__Problem statement__
Beginning with the line that holds "Open Wikidata entity Q46729 link" and ending with the last line of the entries below, copy every line exactly and nothing else, with the pictures left out.

__Dataset entries__
....................

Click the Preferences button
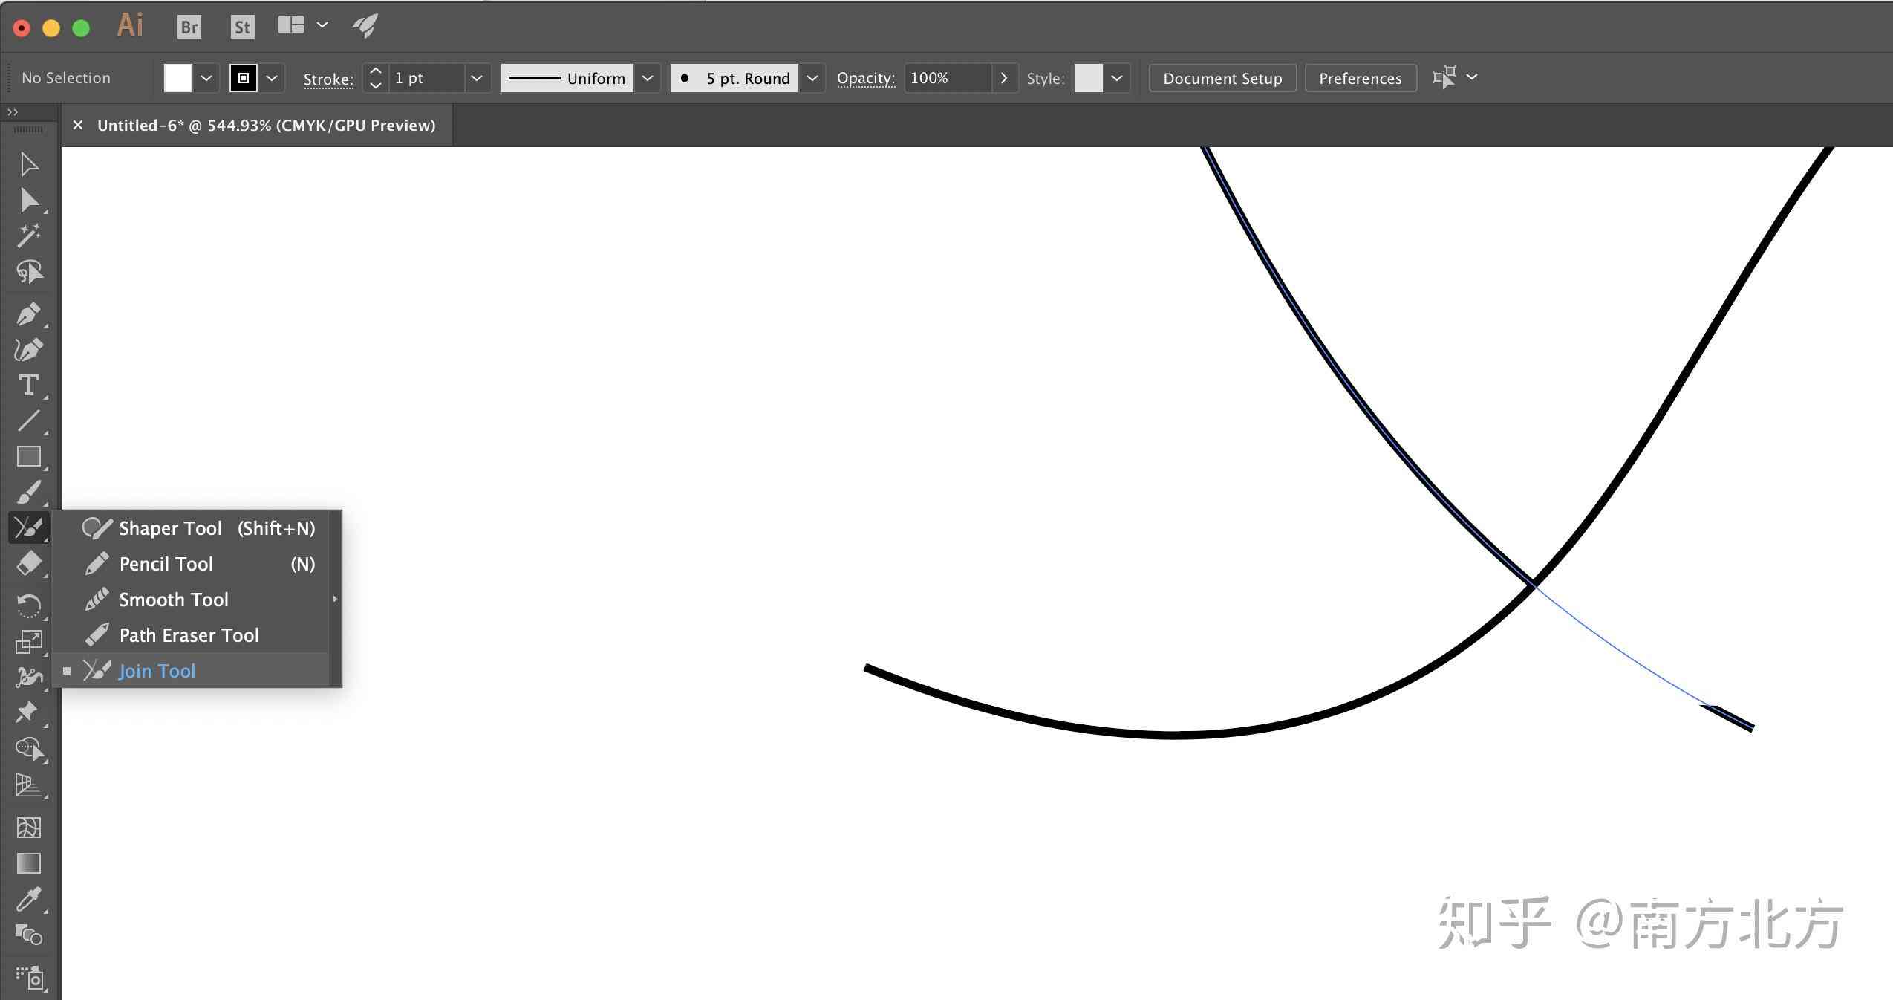(x=1360, y=78)
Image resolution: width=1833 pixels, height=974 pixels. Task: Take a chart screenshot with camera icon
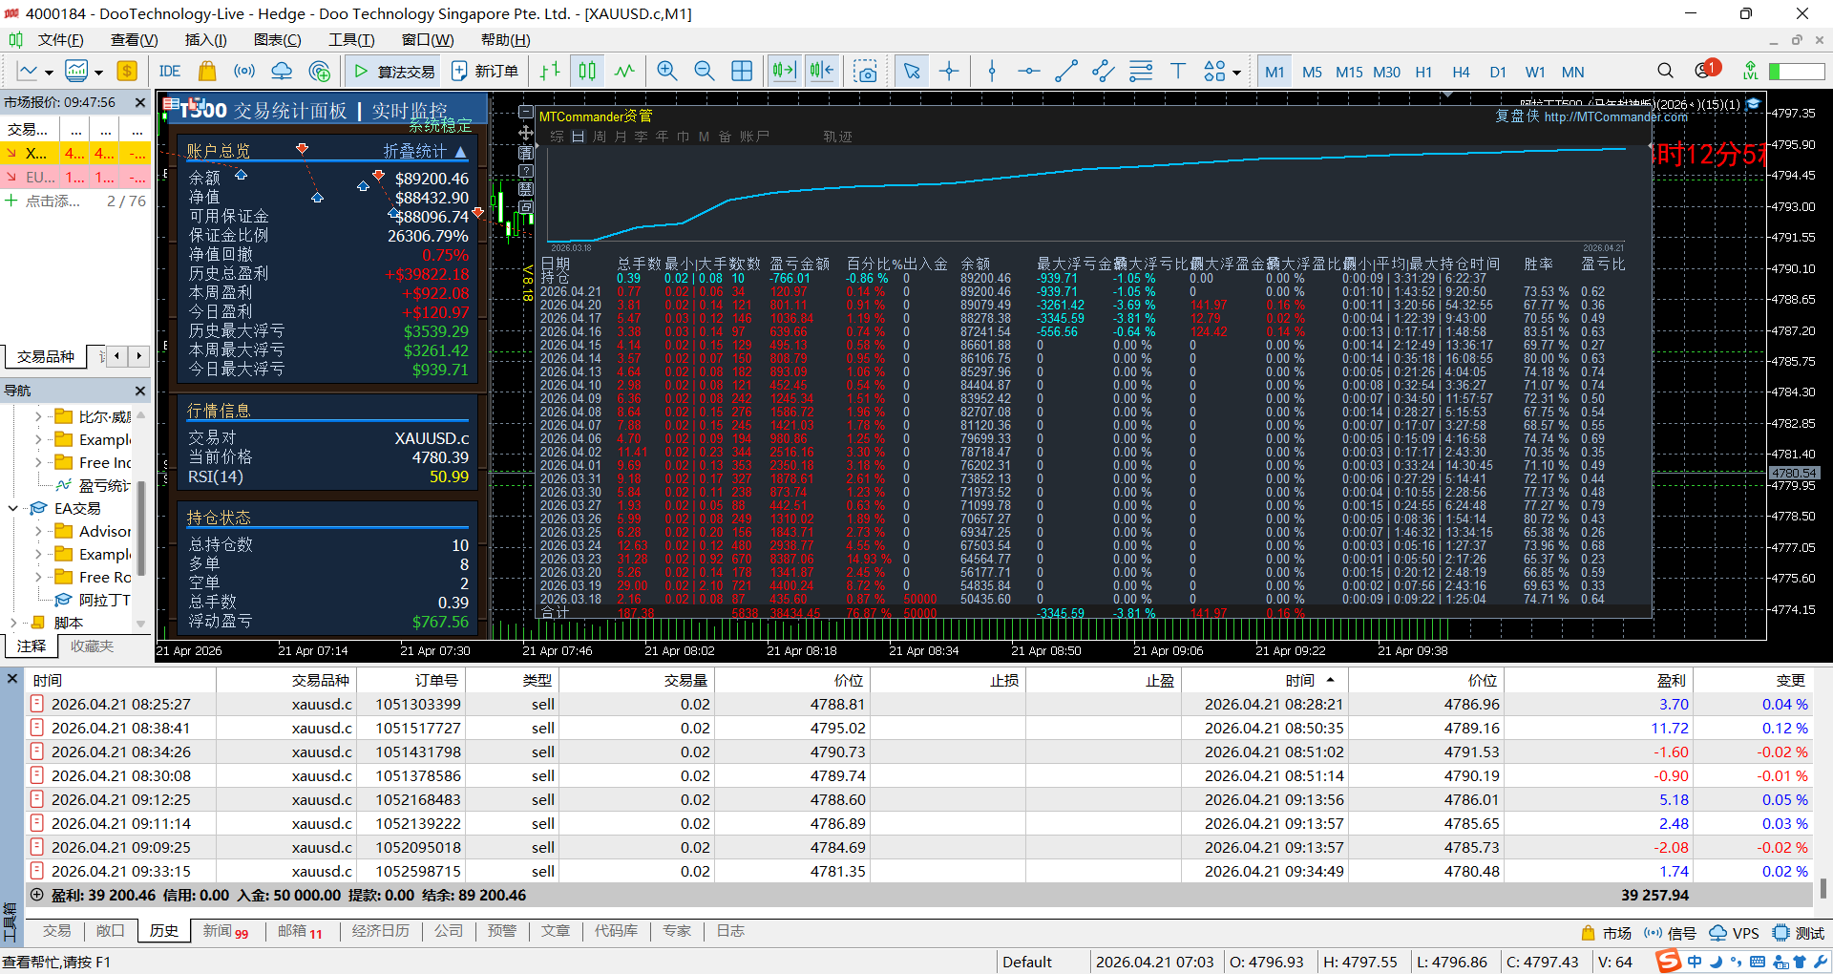click(x=865, y=71)
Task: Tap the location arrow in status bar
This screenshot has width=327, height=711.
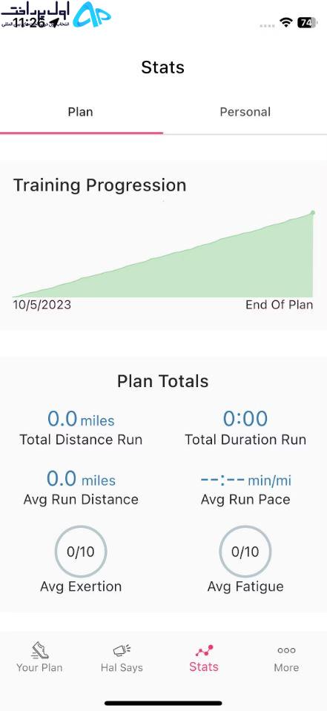Action: click(x=54, y=23)
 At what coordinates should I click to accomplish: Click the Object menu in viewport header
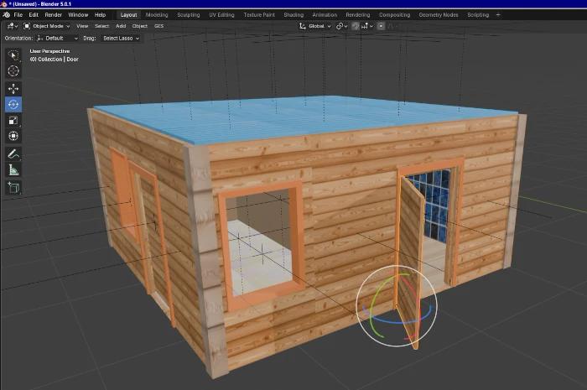pyautogui.click(x=140, y=26)
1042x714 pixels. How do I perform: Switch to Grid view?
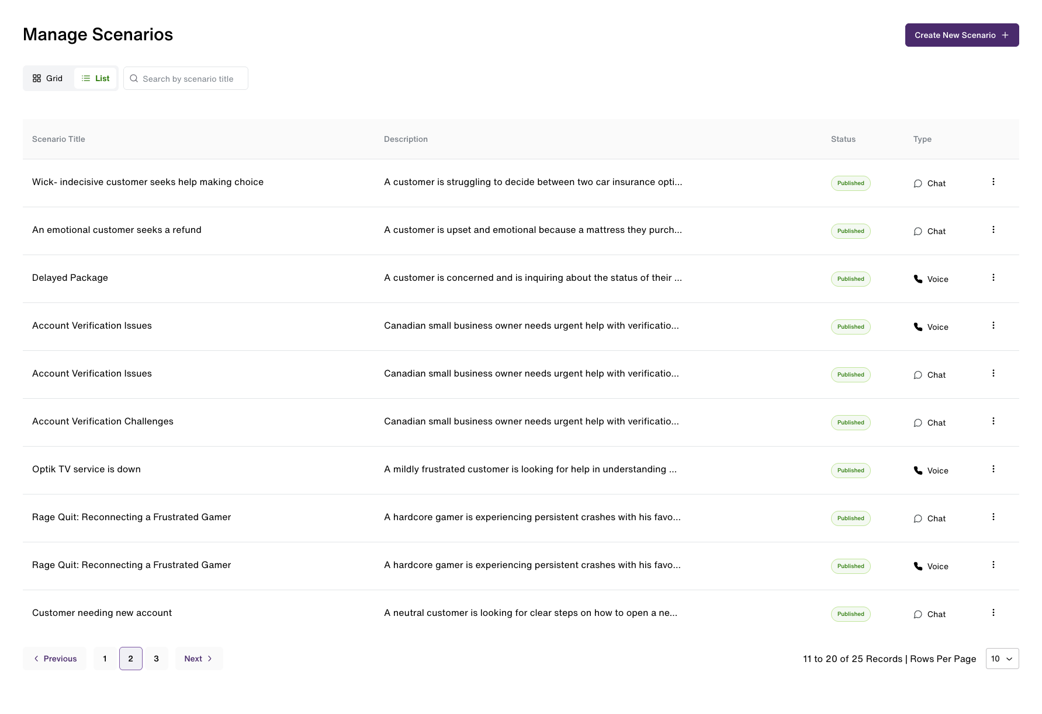pyautogui.click(x=48, y=78)
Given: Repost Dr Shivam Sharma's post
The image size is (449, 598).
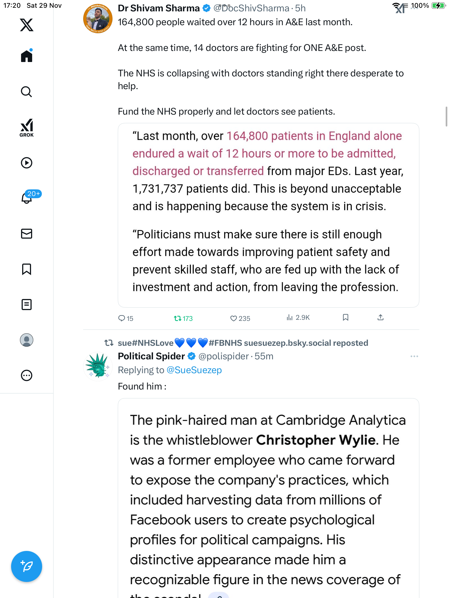Looking at the screenshot, I should pos(178,318).
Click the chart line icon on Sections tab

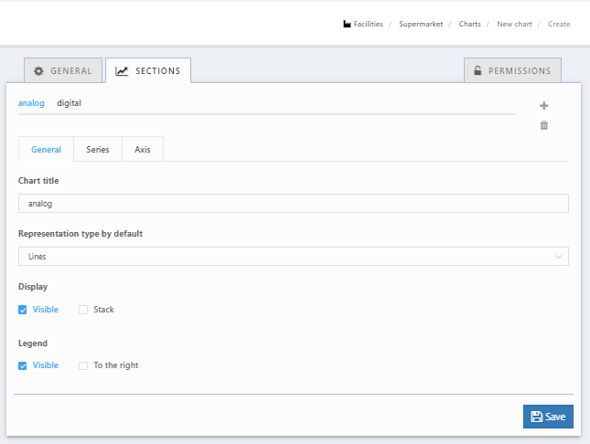pyautogui.click(x=122, y=71)
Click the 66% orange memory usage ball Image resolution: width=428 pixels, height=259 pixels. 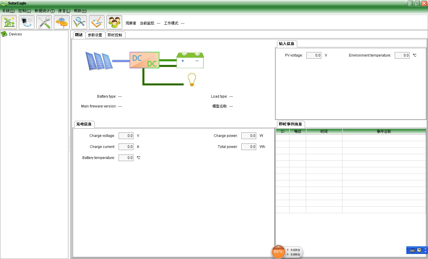278,252
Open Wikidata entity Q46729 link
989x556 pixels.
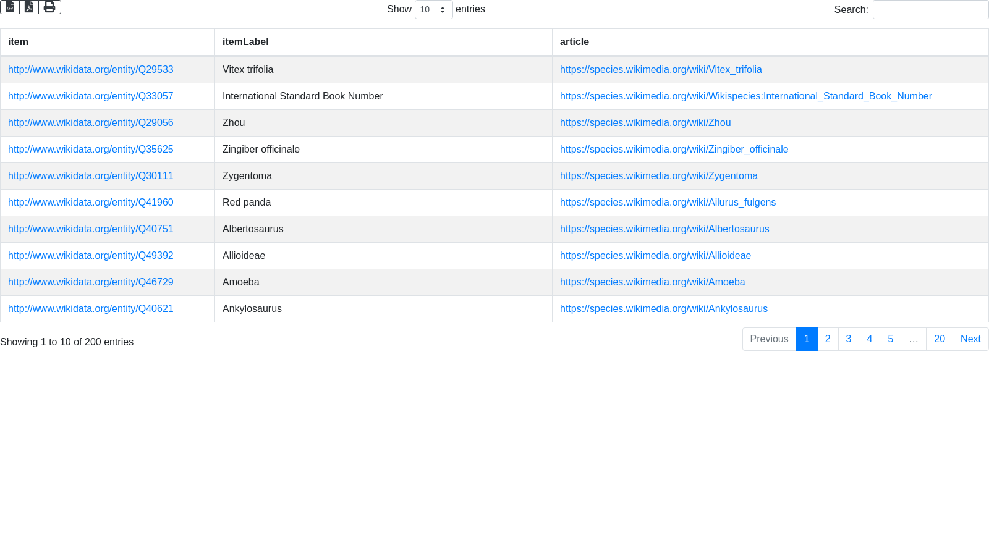click(x=91, y=282)
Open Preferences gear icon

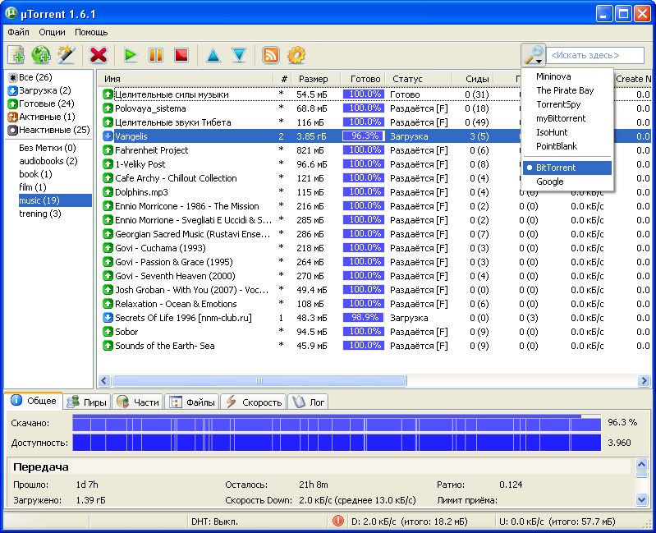pos(296,55)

....................

__Task output__
Open Wikidata entity Q46729 link
989x556 pixels.
click(x=91, y=282)
Open Preferences gear icon

pos(296,55)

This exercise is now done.